How to validate that a string doesn't contain HTML using C#


Does anyone have a simple, efficient way of checking that a string doesn't contain HTML? Basically, I want to check that certain fields only contain plain text. I thought about looking for the < character, but that can easily be used in plain text. Another way might be to create a new System.Xml.Linq.XElement using:

XElement.Parse("<wrapper>" + MyString + "</wrapper>")

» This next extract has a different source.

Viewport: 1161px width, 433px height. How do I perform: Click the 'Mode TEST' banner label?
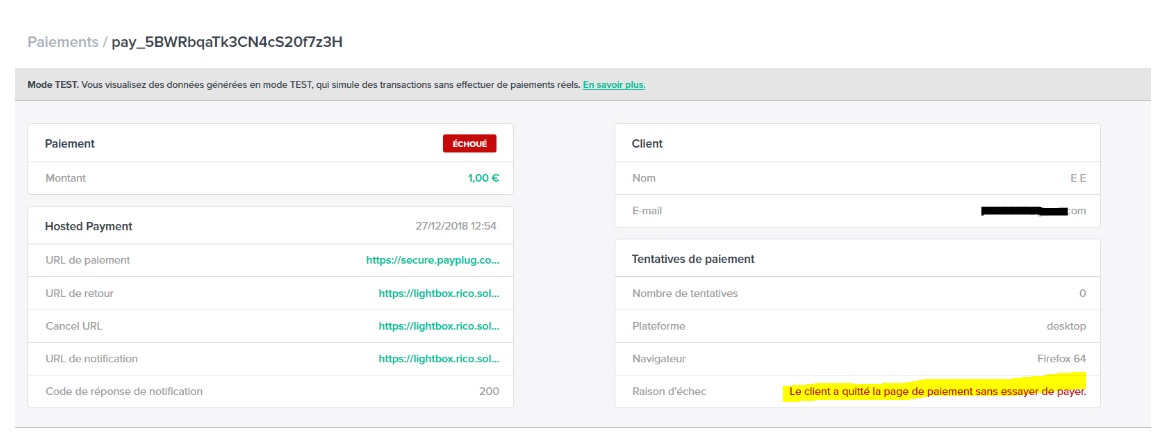click(x=52, y=85)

and check that the XElement contains no child elements, but this seems a little heavyweight for what I need.


Solution

  • I just tried my XElement.Parse solution. I created an extension method on the string class so I can reuse the code easily:

    public static bool ContainsXHTML(this string input)
    {
        try
        {
            XElement x = XElement.Parse("<wrapper>" + input + "</wrapper>");
            return !(x.DescendantNodes().Count() == 1 && x.DescendantNodes().First().NodeType == XmlNodeType.Text);
        }
        catch (XmlException ex)
        {
            return true;
        }
    }
    

    One problem I found was that plain text ampersand and less than characters cause an XmlException and indicate that the field contains HTML (which is wrong). To fix this, the input string passed in first needs to have the ampersands and less than characters converted to their equivalent XHTML entities. I wrote another extension method to do that:

    public static string ConvertXHTMLEntities(this string input)
    {
        // Convert all ampersands to the ampersand entity.
        string output = input;
        output = output.Replace("&amp;", "amp_token");
        output = output.Replace("&", "&amp;");
        output = output.Replace("amp_token", "&amp;");
    
        // Convert less than to the less than entity (without messing up tags).
        output = output.Replace("< ", "&lt; ");
        return output;
    }
    

    Now I can take a user submitted string and check that it doesn't contain HTML using the following code:

    bool ContainsHTML = UserEnteredString.ConvertXHTMLEntities().ContainsXHTML();
    

    I'm not sure if this is bullet proof, but I think it's good enough for my situation.